Daratumumab-based quadruplet therapy for transplant-eligible newly diagnosed multiple myeloma with high cytogenetic risk

Affiliations
Randomized Controlled Trial

Daratumumab-based quadruplet therapy for transplant-eligible newly diagnosed multiple myeloma with high cytogenetic risk

Natalie S Callander et al. Blood Cancer J. .

Abstract

In the MASTER study (NCT03224507), daratumumab+carfilzomib/lenalidomide/dexamethasone (D-KRd) demonstrated promising efficacy in transplant-eligible newly diagnosed multiple myeloma (NDMM). In GRIFFIN (NCT02874742), daratumumab+lenalidomide/bortezomib/dexamethasone (D-RVd) improved outcomes for transplant-eligible NDMM. Here, we present a post hoc analysis of patients with high-risk cytogenetic abnormalities (HRCAs; del[17p], t[4;14], t[14;16], t[14;20], or gain/amp[1q21]). Among 123 D-KRd patients, 43.1%, 37.4%, and 19.5% had 0, 1, or ≥2 HRCAs. Among 120 D-RVd patients, 55.8%, 28.3%, and 10.8% had 0, 1, or ≥2 HRCAs. Rates of complete response or better (best on study) for 0, 1, or ≥2 HRCAs were 90.6%, 89.1%, and 70.8% for D-KRd, and 90.9%, 78.8%, and 61.5% for D-RVd.

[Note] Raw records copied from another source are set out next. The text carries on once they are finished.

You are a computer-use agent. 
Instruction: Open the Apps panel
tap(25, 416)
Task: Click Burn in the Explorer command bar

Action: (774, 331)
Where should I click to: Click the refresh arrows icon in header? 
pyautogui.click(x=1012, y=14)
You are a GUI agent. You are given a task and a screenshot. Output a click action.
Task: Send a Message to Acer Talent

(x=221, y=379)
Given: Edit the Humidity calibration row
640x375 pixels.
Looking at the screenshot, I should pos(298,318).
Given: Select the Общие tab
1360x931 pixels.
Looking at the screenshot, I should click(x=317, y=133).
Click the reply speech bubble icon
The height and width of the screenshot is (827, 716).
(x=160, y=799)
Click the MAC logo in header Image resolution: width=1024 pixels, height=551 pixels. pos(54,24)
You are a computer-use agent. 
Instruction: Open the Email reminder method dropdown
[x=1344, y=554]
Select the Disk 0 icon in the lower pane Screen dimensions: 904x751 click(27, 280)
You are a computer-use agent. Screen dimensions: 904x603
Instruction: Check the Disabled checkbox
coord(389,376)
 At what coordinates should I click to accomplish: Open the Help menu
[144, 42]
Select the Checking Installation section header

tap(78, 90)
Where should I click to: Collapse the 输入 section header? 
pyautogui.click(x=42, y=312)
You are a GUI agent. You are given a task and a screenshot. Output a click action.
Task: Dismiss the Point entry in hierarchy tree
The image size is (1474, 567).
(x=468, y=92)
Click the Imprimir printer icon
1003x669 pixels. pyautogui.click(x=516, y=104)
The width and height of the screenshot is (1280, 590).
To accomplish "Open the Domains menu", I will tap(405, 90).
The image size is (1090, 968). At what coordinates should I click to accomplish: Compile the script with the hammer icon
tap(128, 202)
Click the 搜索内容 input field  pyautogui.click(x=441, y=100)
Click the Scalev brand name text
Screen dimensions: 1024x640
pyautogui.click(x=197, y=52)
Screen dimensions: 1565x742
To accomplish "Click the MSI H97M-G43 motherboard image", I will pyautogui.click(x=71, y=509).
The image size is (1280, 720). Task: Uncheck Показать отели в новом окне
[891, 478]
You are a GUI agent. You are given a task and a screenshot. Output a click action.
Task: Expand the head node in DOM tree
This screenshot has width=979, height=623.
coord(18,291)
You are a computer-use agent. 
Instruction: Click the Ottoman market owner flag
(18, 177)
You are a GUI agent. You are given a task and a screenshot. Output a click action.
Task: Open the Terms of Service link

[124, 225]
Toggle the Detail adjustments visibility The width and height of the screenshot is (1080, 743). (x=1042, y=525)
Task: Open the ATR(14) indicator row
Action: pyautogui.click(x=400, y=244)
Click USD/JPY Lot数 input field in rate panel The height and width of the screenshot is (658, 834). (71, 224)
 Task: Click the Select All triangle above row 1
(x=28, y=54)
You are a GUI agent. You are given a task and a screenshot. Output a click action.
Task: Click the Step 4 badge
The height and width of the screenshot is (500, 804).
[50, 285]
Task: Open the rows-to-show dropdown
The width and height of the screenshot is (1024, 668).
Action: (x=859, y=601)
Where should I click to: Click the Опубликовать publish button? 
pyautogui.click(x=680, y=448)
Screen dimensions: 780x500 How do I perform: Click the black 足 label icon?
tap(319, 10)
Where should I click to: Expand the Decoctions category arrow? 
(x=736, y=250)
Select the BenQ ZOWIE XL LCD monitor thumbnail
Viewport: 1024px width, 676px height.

At median follow-up (MASTER, 31.1 months; GRIFFIN, 49.6 months for randomized patients/59.5 months for safety run-in patients), MRD-negativity rates as assessed by next-generation sequencing (10-5) were 80.0%, 86.4%, and 83.3% for 0, 1, or ≥2 HRCAs for D-KRd, and 76.1%, 55.9%, and 61.5% for D-RVd. PFS was similar between studies and superior for 0 or 1 versus ≥2 HRCAs: 36-month PFS rates for D-KRd were 89.9%, 86.2%, and 52.4%, and 96.7%, 90.5%, and 53.5% for D-RVd. These data support the use of daratumumab-containing regimens for transplant-eligible NDMM with HCRAs; however, additional strategies are needed for ultra-high-risk disease (≥2 HRCAs). Video Abstract.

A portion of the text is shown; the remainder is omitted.